Automated reporting to public departments of health
With the Broad Institute, once their accessions and internal processes were running smoothly, it was apparent the state reporting element also had to be simplified. Just as Broad Institute staff were not able to make tens of thousands of phone calls, they were also not going to fax 150,000 test results or create CSVs for uploading results to state health department portals.
Initially, there was some faxing of results to public health departments, but it was clear this would not be scalable long-term. The Broad Institute’s partner was able to validate an ELR integration with the state reporting agencies. A change for public health departments was to improve communication channels so testing information could be received electronically. A relationship was quickly developed to implement bi-directional connectivity for reporting, and to ensure results were reported to the agency in their specified format.
The value of having reporting connections to departments of health not only brought speed and agility to the testing process but helped public health departments identify how the pandemic was spreading and where the hot spots were emerging.
Patient access is no longer a luxury
A central, cloud-based hub was an essential key to high-throughput COVID testing. The orders and results resided in the hub so patients could gain access to their information through the patient portal whether their test was taken at a patient service center, a doctor’s office, or through their employer. The CARES Act required results be delivered directly to patients to control the spread of COVID-19. When patients tested positive, state reporting was completed while also notifying the patient and the providers so they could initiate follow up.
With all the information being centralized, the burdens of the actions taken outside the walls of the lab were off-loaded from the Broad Institute. From patient intake to instrument-ready barcodes, and after results were determined, state reporting, patient reporting, and sending results to physicians for follow up, the third-party information handling ensured the actions were completed. This allowed the Broad Institute to focus on automating their processes inside the lab, like automating cap removal and standardizing test tubes. The result was going from 1,000 orders a day to 30,000, to eventually 150,000 orders and results a day, an incredible feat.
The look ahead for infectious disease testing
A large amount of wellness applications appeared on the scene during COVID, and it continues as a trend today. As people are again able to travel, attend events, and return to the office, rapid testing has become the norm.
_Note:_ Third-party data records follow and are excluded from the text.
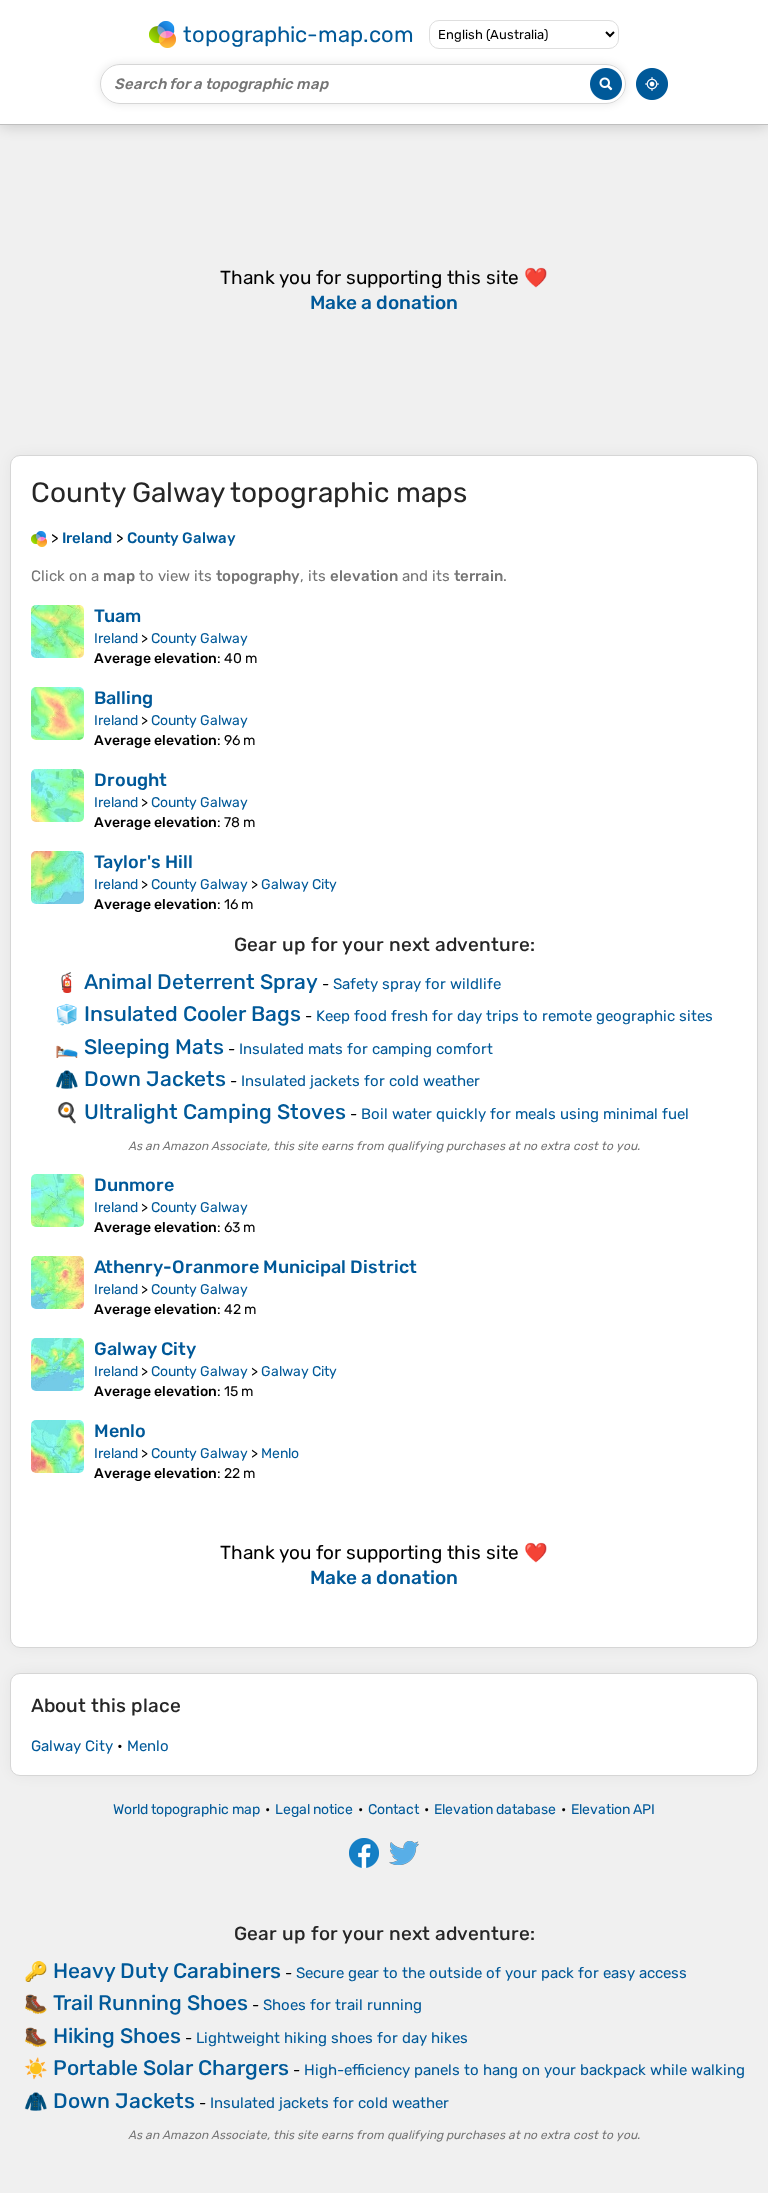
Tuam (117, 616)
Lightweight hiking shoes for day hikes (332, 2038)
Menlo (120, 1431)
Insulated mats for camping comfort (366, 1049)
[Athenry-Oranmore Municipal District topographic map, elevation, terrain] (57, 1287)
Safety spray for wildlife (417, 984)
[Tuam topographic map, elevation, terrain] (57, 636)
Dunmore (134, 1185)
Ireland (116, 638)
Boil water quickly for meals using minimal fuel (525, 1114)
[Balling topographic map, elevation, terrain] (57, 718)
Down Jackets (155, 1078)
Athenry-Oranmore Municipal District (255, 1267)
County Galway (199, 638)
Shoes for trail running (342, 2005)
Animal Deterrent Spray (201, 981)
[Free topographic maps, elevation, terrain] (39, 538)
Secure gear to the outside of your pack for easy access (491, 1973)
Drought (130, 780)
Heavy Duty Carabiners (167, 1970)
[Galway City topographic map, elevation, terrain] (57, 1369)
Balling (123, 698)
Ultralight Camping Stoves (215, 1111)
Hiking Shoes (117, 2035)
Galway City (299, 884)
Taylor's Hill (143, 862)
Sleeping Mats (154, 1046)
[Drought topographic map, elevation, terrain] (57, 800)
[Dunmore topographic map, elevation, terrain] (57, 1205)
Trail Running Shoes (150, 2002)
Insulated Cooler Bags (192, 1013)
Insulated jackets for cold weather (360, 1081)
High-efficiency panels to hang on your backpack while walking (524, 2070)
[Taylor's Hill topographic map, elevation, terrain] (57, 882)
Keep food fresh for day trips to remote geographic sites (514, 1016)
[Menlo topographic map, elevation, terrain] (57, 1451)
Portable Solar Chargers (171, 2067)
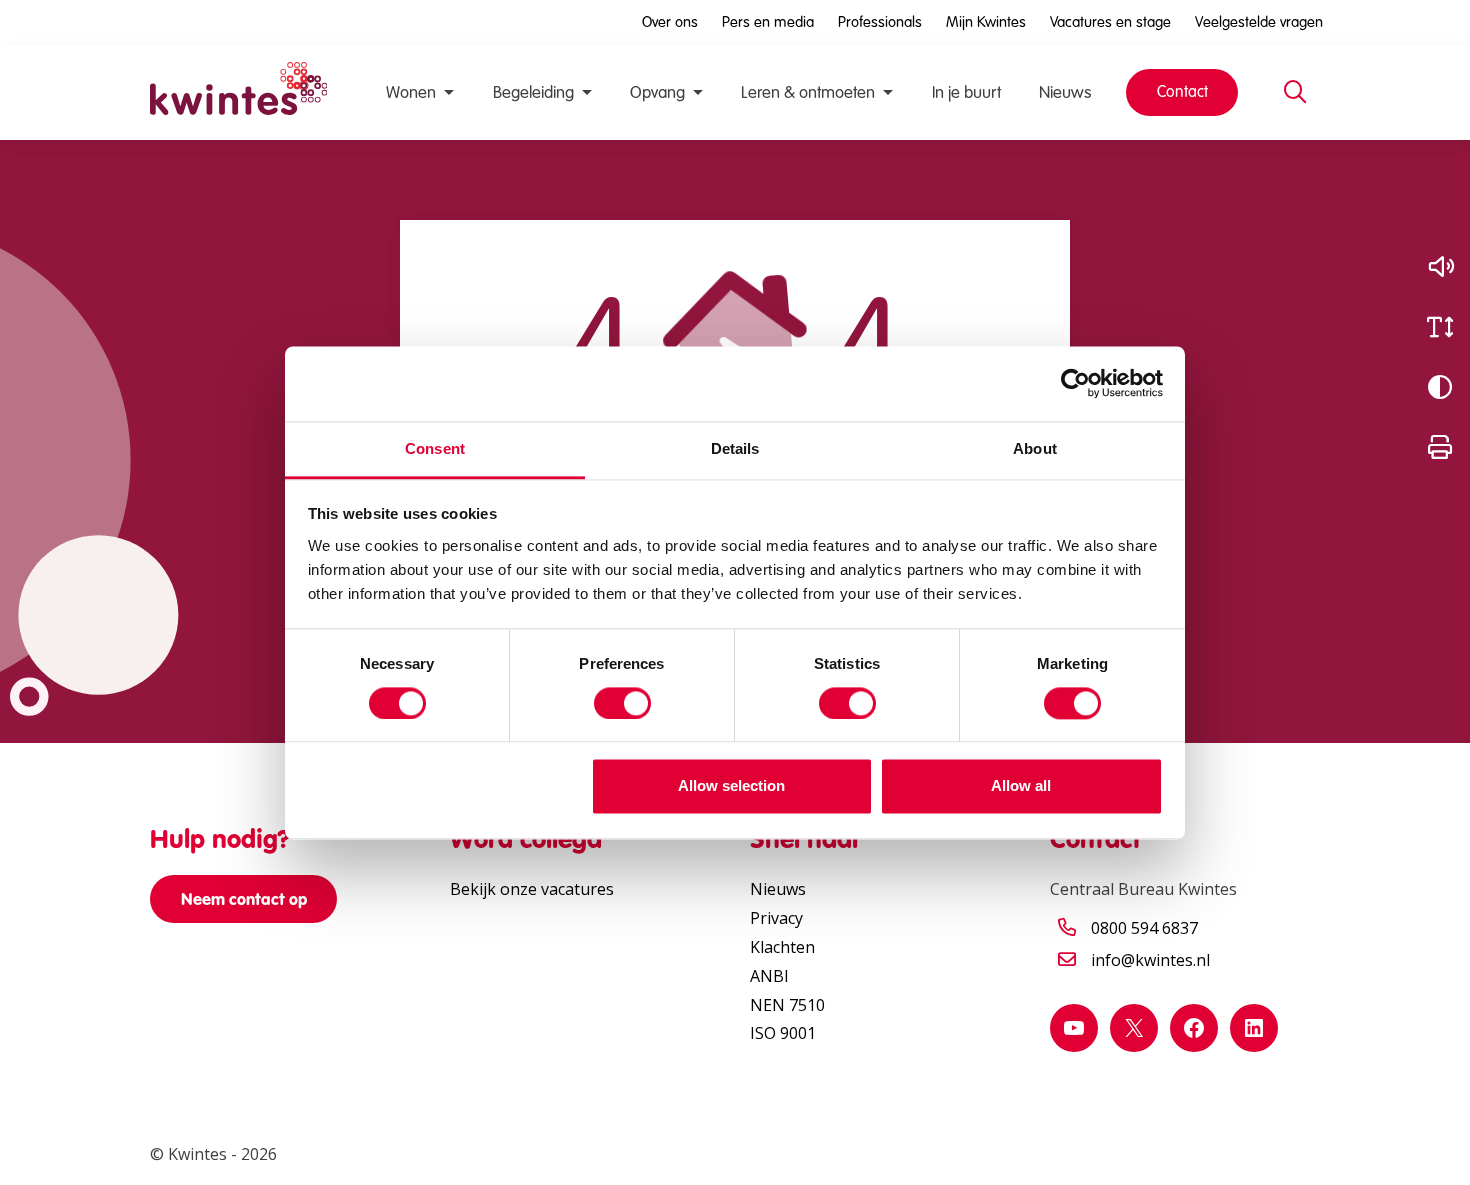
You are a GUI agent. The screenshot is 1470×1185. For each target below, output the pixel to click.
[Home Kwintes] (238, 92)
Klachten (782, 947)
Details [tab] (735, 448)
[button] (1440, 267)
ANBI (769, 976)
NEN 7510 (787, 1005)
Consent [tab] (435, 448)
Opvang (657, 92)
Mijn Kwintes (986, 22)
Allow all (1021, 786)
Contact (1182, 91)
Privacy (776, 918)
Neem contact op (244, 899)
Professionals (880, 22)
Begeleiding (533, 92)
A centralized, cloud-based platform has become an essential ingredient for efficient infectious disease testing, especially when there is a desire to test at a large scale.
COVID has accelerated the rise of point-of-care testing, as well as empowering patients to take control of their own care and complete tests in their home. The lab workflows of yesterday are put to rest, where an order could be rejected due to bad handwriting, as we make space for a more patient-centric approach, allowing the patient to complete self-registration, ensure ask on order entry (AOE) questions are complete in the front end, and contain all the required information in a barcode tied to a centralized platform.
Philippe Flamant is the Vice President of Solutions Engineering at ELLKAY.